SALT LAKE CITY — Utah Transit Authority trustees Friday passed a more stringent rule to guide their own behavior around transit-oriented developments.
The conflicts-of-interest policy at UTA now matches a law passed last spring at the Legislature, prohibiting trustees from owning property at or near such developments. If they do, they must either resign from the board or sell the land.
The new policy will help alleviate concerns that trustees are "feathering our own nest," said Bruce Jones, UTA general counsel and president of government resources, shortly after trustees passed the policy.
The former conflicts-of-interest policy required trustees to sign disclosure forms about property and business interests near UTA stations and refrain from voting on matters near those properties.
The change does not affect all properties, just those near transit-oriented developments, which are mixed-use retail, residential and office complexes UTA wants built up and down its railroads. The new policy also does not change the status of trustee Terry Diehl, who last year tried to help build a transit-oriented development in Draper and donate about 10 acres to UTA for a future FrontRunner station platform.
"If that law would have been in effect then, he would have had to step down or backed away from the conflict," Jones said.
The developer, Whitewater VII, sold out of the development, and the transit-oriented development location is no longer where it was first envisioned — 250 environmentally sensitive acres near 13500 South and the Jordan River that contain artifacts from a 3,000-year-old Native American winter camp.
In March, when the Legislature passed SB272 to allow UTA to become a transit-oriented development partner, a section was added to the bill forcing trustees to leave the board if they get involved with transit-oriented developments.
Diehl's involvement in the development drew criticism and a request from Rep.

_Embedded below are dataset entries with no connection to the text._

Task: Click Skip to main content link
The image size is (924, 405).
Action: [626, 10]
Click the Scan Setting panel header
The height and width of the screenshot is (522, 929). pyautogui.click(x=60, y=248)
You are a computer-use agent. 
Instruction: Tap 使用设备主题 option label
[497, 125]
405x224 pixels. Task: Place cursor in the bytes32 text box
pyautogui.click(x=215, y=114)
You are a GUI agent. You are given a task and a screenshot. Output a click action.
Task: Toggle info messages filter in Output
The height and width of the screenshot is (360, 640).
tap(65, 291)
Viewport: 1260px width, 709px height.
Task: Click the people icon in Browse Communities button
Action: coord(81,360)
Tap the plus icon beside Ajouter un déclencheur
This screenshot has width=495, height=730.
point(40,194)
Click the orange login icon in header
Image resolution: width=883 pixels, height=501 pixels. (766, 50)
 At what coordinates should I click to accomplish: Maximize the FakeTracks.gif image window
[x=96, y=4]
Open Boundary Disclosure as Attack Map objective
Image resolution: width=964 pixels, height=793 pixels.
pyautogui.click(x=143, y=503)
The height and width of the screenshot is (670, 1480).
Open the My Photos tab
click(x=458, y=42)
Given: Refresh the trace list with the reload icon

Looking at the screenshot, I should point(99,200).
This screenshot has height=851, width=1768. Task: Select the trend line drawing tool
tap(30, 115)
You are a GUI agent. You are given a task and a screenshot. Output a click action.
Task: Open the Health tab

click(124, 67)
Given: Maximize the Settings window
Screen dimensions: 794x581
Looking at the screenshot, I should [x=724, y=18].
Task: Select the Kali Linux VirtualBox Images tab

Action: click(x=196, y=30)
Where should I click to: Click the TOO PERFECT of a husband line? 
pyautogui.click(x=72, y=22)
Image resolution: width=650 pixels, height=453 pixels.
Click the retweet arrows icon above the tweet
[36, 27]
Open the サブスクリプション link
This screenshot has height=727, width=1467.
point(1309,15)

Janice Fisher, D-West Valley City, for an audit. In May, a legislative subcommittee ordered that the Office of the Legislative Auditor General conduct a "mini audit" to determine whether a more extensive audit of the development was necessary. The audit hasn't been completed.
Trustee Chairman Greg Hughes, who also represents Draper as a Republican member of the Utah House of Representatives, said the new policy is stricter "than anything we have at the Legislature" to deal with real or potential conflicts of interest.
Typically, legislators are expected to declare conflicts of interest, but those conflicts do not excuse legislators from voting.
Hughes owns property near the 900 South TRAX station, but that land was purchased before he was a trustee and it's not a transit-oriented development, making it allowable under the new rules.
Longtime government watchdog Claire Geddes, who has questioned trustees' conflicts of interest, said she doesn't see the change in policy as monumental.
"That's the way it should have been anyway," Geddes said. "What they're doing is what they have to do: They're following the law. Whoopee. We're supposed to be impressed?"